**What the task asks**
Print, exactly and with no pictures, the line containing "Task: Click the keyboard shortcuts icon" and each line after it to the end of the entries below.

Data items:
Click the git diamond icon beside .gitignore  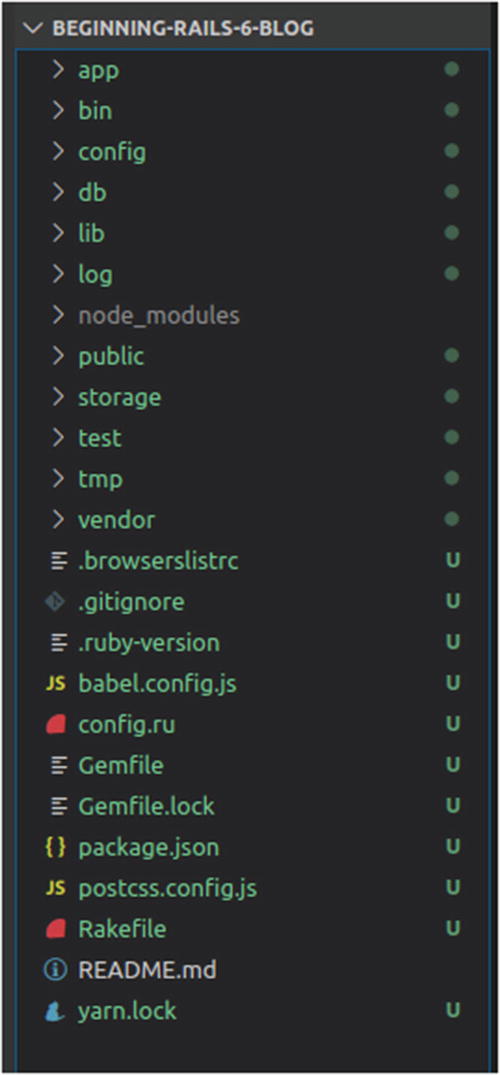(56, 602)
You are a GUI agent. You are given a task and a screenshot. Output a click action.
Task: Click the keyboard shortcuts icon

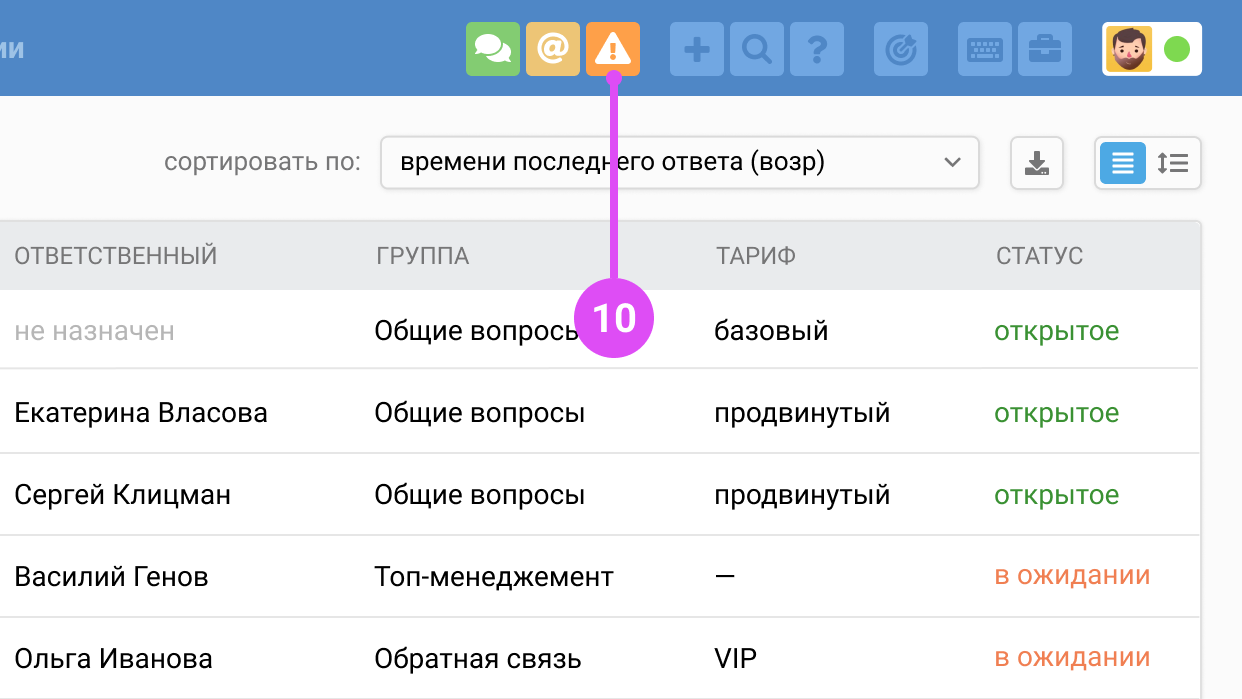coord(984,49)
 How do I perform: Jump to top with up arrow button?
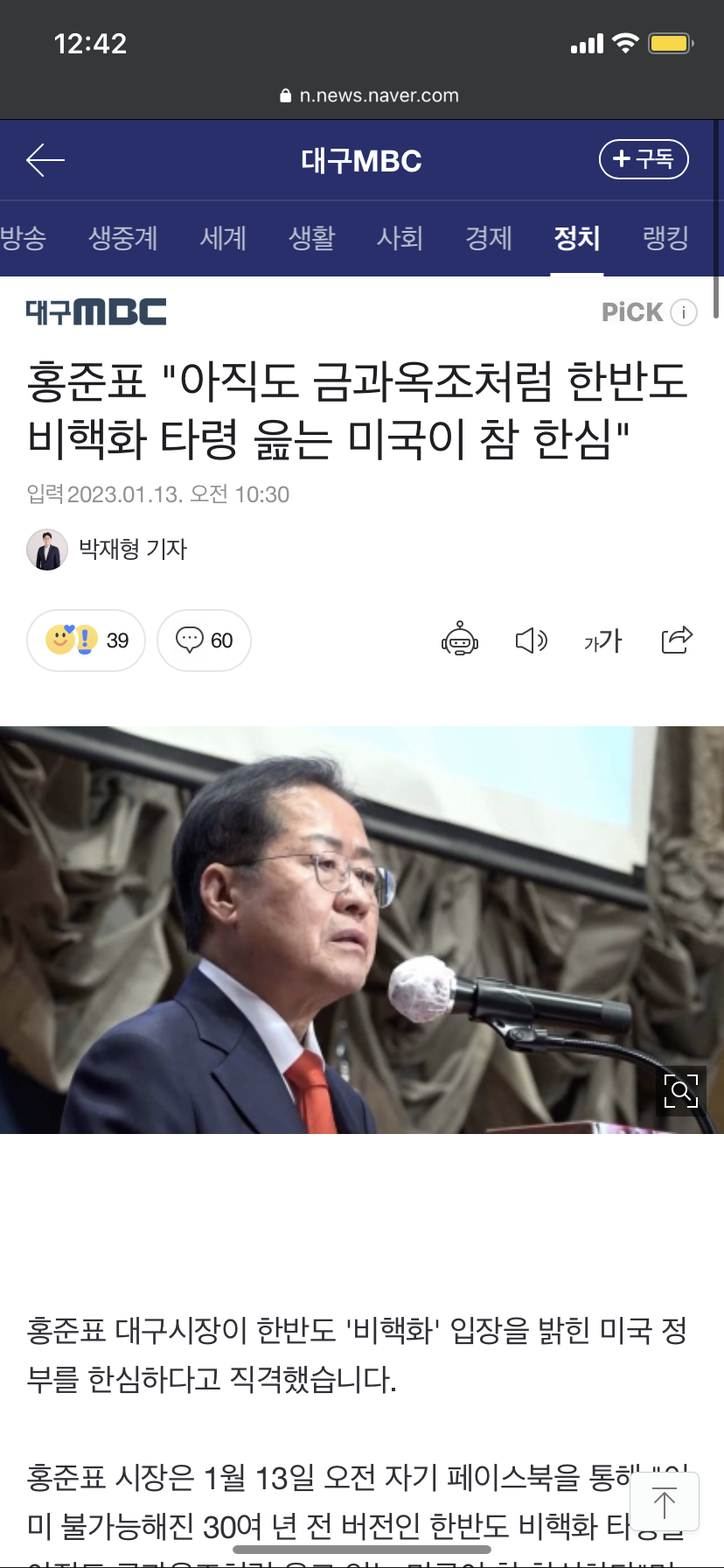(x=665, y=1502)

**Solution for this problem**
Task: Click the keyboard shortcuts icon

coord(984,49)
 How do I perform: Jump to top with up arrow button?
(x=665, y=1502)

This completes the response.